§ **EXERCISE BRIEF**:
Without altering a single character, set down all of the data below.

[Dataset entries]
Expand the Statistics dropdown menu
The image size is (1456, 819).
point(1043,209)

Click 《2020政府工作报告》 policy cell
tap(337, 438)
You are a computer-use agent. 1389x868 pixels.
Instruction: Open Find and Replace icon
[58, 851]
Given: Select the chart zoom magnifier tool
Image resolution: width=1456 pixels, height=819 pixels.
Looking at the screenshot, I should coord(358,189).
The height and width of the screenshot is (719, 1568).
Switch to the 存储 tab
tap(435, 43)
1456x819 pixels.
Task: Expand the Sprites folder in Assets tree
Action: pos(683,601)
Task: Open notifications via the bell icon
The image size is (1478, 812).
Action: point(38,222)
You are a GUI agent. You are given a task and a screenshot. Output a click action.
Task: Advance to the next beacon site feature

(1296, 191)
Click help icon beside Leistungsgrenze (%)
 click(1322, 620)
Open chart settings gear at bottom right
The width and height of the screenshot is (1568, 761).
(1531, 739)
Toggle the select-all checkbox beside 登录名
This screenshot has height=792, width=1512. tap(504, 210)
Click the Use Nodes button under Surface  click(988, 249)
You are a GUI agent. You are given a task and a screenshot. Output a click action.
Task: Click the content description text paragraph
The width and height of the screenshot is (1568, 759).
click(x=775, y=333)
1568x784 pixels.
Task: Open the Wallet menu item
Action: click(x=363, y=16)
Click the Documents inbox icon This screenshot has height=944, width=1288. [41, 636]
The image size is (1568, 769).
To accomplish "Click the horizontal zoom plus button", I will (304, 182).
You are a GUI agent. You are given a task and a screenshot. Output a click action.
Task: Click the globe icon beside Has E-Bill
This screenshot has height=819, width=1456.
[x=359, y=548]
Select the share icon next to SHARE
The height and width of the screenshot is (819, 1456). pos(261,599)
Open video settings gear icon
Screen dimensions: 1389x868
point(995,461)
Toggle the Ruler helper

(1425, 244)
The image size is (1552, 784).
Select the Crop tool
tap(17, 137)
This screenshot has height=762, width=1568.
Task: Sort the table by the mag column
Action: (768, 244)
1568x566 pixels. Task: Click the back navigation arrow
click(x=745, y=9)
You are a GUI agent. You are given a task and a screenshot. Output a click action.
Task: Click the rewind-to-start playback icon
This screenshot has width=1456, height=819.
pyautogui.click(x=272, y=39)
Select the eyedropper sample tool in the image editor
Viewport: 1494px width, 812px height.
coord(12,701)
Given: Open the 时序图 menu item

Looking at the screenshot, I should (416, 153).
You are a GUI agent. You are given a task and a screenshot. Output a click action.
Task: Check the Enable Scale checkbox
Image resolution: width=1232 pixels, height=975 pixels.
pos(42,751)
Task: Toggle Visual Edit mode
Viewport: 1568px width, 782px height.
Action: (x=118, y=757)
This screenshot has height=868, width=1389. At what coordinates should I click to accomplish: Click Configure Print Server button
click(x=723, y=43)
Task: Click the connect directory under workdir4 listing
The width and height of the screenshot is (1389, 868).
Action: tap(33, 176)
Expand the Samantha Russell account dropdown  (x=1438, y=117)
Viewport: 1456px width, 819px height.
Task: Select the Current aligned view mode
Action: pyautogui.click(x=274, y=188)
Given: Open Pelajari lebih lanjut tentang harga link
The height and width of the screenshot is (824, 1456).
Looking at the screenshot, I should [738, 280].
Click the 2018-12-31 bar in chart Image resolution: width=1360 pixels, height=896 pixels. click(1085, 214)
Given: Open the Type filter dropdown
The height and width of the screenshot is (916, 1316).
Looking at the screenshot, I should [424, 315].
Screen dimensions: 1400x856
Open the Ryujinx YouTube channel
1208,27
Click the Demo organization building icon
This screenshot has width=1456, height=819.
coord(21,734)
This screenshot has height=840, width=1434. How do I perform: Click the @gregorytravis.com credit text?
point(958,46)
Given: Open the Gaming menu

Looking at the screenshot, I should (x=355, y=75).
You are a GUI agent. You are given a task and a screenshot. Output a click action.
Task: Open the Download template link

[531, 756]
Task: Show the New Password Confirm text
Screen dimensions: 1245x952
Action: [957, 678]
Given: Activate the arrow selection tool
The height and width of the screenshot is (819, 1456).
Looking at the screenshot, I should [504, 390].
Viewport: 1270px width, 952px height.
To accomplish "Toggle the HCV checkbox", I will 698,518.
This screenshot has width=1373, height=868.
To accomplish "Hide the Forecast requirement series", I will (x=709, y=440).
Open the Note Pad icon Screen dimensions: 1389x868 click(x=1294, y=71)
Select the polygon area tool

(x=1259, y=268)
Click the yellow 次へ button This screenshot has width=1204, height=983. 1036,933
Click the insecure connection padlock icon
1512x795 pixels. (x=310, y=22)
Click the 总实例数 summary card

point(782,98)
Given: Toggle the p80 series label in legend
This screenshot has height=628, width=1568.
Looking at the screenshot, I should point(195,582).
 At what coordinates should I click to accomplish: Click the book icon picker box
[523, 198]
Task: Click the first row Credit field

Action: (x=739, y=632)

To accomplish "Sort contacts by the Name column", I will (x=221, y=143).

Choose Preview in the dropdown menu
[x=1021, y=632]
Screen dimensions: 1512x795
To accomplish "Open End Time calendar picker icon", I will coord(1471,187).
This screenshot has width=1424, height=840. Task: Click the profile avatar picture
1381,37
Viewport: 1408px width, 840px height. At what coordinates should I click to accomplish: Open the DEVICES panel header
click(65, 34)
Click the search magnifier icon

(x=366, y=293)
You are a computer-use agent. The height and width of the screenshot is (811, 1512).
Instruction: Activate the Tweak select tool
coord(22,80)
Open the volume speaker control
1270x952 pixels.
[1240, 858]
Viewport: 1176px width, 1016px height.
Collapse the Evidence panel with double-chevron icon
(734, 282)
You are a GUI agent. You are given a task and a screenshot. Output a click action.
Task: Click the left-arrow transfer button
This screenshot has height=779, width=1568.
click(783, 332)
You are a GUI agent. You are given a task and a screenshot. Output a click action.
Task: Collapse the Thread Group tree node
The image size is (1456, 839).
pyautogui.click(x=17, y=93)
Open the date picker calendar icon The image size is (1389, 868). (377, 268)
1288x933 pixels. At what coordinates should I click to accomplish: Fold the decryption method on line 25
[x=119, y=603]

§ **WRITTEN SOLUTION**:
Expand the Statistics dropdown menu
The image size is (1456, 819).
point(1043,209)

Click 《2020政府工作报告》 policy cell
tap(337, 438)
You are a computer-use agent. 1389x868 pixels.
Instruction: Open Find and Replace icon
[58, 851]
Given: Select the chart zoom magnifier tool
Image resolution: width=1456 pixels, height=819 pixels.
Looking at the screenshot, I should coord(358,189).
The height and width of the screenshot is (719, 1568).
Switch to the 存储 tab
tap(435, 43)
1456x819 pixels.
Task: Expand the Sprites folder in Assets tree
Action: pos(683,601)
Task: Open notifications via the bell icon
The image size is (1478, 812).
Action: point(38,222)
You are a GUI agent. You are given a task and a screenshot. Output a click action.
Task: Advance to the next beacon site feature

(1296, 191)
Click help icon beside Leistungsgrenze (%)
 click(1322, 620)
Open chart settings gear at bottom right
The width and height of the screenshot is (1568, 761).
(1531, 739)
Toggle the select-all checkbox beside 登录名
This screenshot has height=792, width=1512. tap(504, 210)
Click the Use Nodes button under Surface  click(988, 249)
You are a GUI agent. You are given a task and a screenshot. Output a click action.
Task: Click the content description text paragraph
The width and height of the screenshot is (1568, 759).
click(x=775, y=333)
1568x784 pixels.
Task: Open the Wallet menu item
Action: click(x=363, y=16)
Click the Documents inbox icon This screenshot has height=944, width=1288. [41, 636]
The image size is (1568, 769).
To accomplish "Click the horizontal zoom plus button", I will (304, 182).
You are a GUI agent. You are given a task and a screenshot. Output a click action.
Task: Click the globe icon beside Has E-Bill
This screenshot has height=819, width=1456.
[x=359, y=548]
Select the share icon next to SHARE
The height and width of the screenshot is (819, 1456). pos(261,599)
Open video settings gear icon
Screen dimensions: 1389x868
point(995,461)
Toggle the Ruler helper

(1425, 244)
The image size is (1552, 784).
Select the Crop tool
tap(17, 137)
This screenshot has height=762, width=1568.
Task: Sort the table by the mag column
Action: (768, 244)
1568x566 pixels. Task: Click the back navigation arrow
click(x=745, y=9)
You are a GUI agent. You are given a task and a screenshot. Output a click action.
Task: Click the rewind-to-start playback icon
This screenshot has width=1456, height=819.
pyautogui.click(x=272, y=39)
Select the eyedropper sample tool in the image editor
Viewport: 1494px width, 812px height.
coord(12,701)
Given: Open the 时序图 menu item

Looking at the screenshot, I should (416, 153).
You are a GUI agent. You are given a task and a screenshot. Output a click action.
Task: Check the Enable Scale checkbox
Image resolution: width=1232 pixels, height=975 pixels.
pos(42,751)
Task: Toggle Visual Edit mode
Viewport: 1568px width, 782px height.
Action: (x=118, y=757)
This screenshot has height=868, width=1389. At what coordinates should I click to accomplish: Click Configure Print Server button
click(x=723, y=43)
Task: Click the connect directory under workdir4 listing
The width and height of the screenshot is (1389, 868).
Action: tap(33, 176)
Expand the Samantha Russell account dropdown  (x=1438, y=117)
Viewport: 1456px width, 819px height.
Task: Select the Current aligned view mode
Action: pyautogui.click(x=274, y=188)
Given: Open Pelajari lebih lanjut tentang harga link
The height and width of the screenshot is (824, 1456).
Looking at the screenshot, I should [738, 280].
Click the 2018-12-31 bar in chart Image resolution: width=1360 pixels, height=896 pixels. click(1085, 214)
Given: Open the Type filter dropdown
The height and width of the screenshot is (916, 1316).
Looking at the screenshot, I should [424, 315].
Screen dimensions: 1400x856
Open the Ryujinx YouTube channel
1208,27
Click the Demo organization building icon
This screenshot has width=1456, height=819.
coord(21,734)
This screenshot has height=840, width=1434. How do I perform: Click the @gregorytravis.com credit text?
point(958,46)
Given: Open the Gaming menu

Looking at the screenshot, I should (x=355, y=75).
You are a GUI agent. You are given a task and a screenshot. Output a click action.
Task: Open the Download template link

[531, 756]
Task: Show the New Password Confirm text
Screen dimensions: 1245x952
Action: [957, 678]
Given: Activate the arrow selection tool
The height and width of the screenshot is (819, 1456).
Looking at the screenshot, I should [504, 390].
Viewport: 1270px width, 952px height.
To accomplish "Toggle the HCV checkbox", I will 698,518.
This screenshot has width=1373, height=868.
To accomplish "Hide the Forecast requirement series", I will (x=709, y=440).
Open the Note Pad icon Screen dimensions: 1389x868 click(x=1294, y=71)
Select the polygon area tool

(x=1259, y=268)
Click the yellow 次へ button This screenshot has width=1204, height=983. 1036,933
Click the insecure connection padlock icon
1512x795 pixels. (x=310, y=22)
Click the 总实例数 summary card

point(782,98)
Given: Toggle the p80 series label in legend
This screenshot has height=628, width=1568.
Looking at the screenshot, I should point(195,582).
 At what coordinates should I click to accomplish: Click the book icon picker box
[523, 198]
Task: Click the first row Credit field

Action: (x=739, y=632)

To accomplish "Sort contacts by the Name column", I will (x=221, y=143).

Choose Preview in the dropdown menu
[x=1021, y=632]
Screen dimensions: 1512x795
To accomplish "Open End Time calendar picker icon", I will coord(1471,187).
This screenshot has width=1424, height=840. Task: Click the profile avatar picture
1381,37
Viewport: 1408px width, 840px height. At what coordinates should I click to accomplish: Open the DEVICES panel header
click(65, 34)
Click the search magnifier icon

(x=366, y=293)
You are a computer-use agent. The height and width of the screenshot is (811, 1512).
Instruction: Activate the Tweak select tool
coord(22,80)
Open the volume speaker control
1270x952 pixels.
[1240, 858]
Viewport: 1176px width, 1016px height.
Collapse the Evidence panel with double-chevron icon
(734, 282)
You are a GUI agent. You are given a task and a screenshot. Output a click action.
Task: Click the left-arrow transfer button
This screenshot has height=779, width=1568.
click(783, 332)
You are a GUI agent. You are given a task and a screenshot. Output a click action.
Task: Collapse the Thread Group tree node
The image size is (1456, 839).
pyautogui.click(x=17, y=93)
Open the date picker calendar icon The image size is (1389, 868). (377, 268)
1288x933 pixels. At what coordinates should I click to accomplish: Fold the decryption method on line 25
[x=119, y=603]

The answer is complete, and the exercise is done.